Segment Start: Input material

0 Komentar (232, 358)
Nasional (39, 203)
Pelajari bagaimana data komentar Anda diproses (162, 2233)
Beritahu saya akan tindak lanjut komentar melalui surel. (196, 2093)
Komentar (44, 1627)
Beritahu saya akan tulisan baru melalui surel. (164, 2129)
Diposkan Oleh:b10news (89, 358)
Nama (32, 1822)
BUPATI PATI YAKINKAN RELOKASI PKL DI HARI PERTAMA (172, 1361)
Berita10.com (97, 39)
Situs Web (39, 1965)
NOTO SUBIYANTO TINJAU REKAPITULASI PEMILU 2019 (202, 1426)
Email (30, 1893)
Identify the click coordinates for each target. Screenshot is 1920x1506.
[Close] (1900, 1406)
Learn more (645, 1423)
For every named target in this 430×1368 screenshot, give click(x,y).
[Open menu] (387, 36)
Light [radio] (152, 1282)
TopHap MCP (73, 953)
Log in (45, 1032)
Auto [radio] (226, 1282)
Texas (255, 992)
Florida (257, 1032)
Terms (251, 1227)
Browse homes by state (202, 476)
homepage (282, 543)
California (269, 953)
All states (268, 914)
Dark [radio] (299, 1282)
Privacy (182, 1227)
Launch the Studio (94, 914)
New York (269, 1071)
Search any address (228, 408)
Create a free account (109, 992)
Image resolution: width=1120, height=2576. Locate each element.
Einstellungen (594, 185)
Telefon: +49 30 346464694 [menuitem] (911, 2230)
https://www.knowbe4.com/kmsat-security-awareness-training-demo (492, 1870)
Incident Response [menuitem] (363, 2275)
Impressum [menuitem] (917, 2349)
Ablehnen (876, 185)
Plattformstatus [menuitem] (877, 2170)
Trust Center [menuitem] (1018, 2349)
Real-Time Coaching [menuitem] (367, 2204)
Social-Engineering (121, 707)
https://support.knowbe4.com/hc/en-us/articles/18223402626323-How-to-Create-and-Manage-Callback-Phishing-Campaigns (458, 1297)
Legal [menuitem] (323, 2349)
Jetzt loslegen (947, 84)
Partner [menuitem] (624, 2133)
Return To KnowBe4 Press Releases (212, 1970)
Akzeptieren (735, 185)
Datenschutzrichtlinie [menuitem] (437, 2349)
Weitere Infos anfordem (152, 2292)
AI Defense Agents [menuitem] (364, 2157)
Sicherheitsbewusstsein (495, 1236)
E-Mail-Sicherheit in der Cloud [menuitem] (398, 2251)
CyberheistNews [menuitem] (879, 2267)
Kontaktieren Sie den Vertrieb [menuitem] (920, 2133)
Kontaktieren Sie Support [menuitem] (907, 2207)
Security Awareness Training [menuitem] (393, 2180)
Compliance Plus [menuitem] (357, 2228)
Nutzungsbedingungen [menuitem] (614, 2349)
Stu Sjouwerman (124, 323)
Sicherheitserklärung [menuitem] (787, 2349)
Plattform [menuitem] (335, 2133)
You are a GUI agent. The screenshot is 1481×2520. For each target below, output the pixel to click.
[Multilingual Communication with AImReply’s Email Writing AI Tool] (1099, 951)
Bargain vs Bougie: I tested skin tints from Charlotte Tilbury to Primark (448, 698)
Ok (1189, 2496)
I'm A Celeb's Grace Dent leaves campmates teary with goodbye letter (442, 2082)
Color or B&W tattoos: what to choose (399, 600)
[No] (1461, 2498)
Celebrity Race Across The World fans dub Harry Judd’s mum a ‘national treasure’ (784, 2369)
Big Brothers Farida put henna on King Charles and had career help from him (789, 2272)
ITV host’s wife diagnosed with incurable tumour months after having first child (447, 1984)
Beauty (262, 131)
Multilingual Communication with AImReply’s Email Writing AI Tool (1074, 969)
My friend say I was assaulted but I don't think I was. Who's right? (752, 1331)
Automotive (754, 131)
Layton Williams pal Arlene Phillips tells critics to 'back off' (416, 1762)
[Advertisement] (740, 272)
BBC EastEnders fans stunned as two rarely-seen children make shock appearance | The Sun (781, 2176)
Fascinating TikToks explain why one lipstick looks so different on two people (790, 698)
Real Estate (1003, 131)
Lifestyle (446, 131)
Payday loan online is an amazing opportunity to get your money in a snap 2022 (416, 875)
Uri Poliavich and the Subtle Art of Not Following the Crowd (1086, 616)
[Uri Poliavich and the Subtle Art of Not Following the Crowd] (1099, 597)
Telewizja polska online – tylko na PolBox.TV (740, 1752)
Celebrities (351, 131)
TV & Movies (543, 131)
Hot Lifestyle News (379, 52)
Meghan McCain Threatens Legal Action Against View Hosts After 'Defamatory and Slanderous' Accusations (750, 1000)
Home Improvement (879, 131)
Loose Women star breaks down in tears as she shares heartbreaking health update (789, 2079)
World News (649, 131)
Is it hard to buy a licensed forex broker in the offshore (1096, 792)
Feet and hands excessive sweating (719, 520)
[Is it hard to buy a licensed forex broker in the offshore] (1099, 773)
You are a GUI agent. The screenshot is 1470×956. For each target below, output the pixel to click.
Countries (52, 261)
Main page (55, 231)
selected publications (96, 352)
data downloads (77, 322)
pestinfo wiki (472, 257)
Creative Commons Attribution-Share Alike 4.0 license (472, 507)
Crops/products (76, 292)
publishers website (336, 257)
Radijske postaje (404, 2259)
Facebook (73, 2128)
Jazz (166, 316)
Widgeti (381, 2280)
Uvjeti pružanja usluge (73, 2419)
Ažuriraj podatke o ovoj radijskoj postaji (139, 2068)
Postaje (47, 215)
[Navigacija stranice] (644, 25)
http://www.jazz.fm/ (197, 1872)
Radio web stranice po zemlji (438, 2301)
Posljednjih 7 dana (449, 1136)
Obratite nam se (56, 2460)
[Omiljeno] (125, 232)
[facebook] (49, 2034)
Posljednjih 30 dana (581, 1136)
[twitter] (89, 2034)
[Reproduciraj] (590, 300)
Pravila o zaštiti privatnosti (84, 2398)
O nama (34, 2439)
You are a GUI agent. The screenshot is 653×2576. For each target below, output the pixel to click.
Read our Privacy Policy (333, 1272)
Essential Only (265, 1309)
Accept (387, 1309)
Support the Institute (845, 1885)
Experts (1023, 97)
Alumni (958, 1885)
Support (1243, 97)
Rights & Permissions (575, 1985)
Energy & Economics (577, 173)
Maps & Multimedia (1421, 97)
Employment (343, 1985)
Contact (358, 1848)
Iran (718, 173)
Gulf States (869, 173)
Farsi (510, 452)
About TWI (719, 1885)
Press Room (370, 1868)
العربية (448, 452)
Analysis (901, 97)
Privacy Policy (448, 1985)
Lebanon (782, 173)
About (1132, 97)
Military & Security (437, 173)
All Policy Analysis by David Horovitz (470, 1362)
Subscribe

Segment End: Input material

Please retype, with no changes, the lines that run from the first line of the entries to the line with "[Close] (1900, 1406)", both ends included.

0 Komentar (232, 358)
Nasional (39, 203)
Pelajari bagaimana data komentar Anda diproses (162, 2233)
Beritahu saya akan tindak lanjut komentar melalui surel. (196, 2093)
Komentar (44, 1627)
Beritahu saya akan tulisan baru melalui surel. (164, 2129)
Diposkan Oleh:b10news (89, 358)
Nama (32, 1822)
BUPATI PATI YAKINKAN RELOKASI PKL DI HARI PERTAMA (172, 1361)
Berita10.com (97, 39)
Situs Web (39, 1965)
NOTO SUBIYANTO TINJAU REKAPITULASI PEMILU 2019 (202, 1426)
Email (30, 1893)
Identify the click coordinates for each target. Screenshot is 1920x1506.
[Close] (1900, 1406)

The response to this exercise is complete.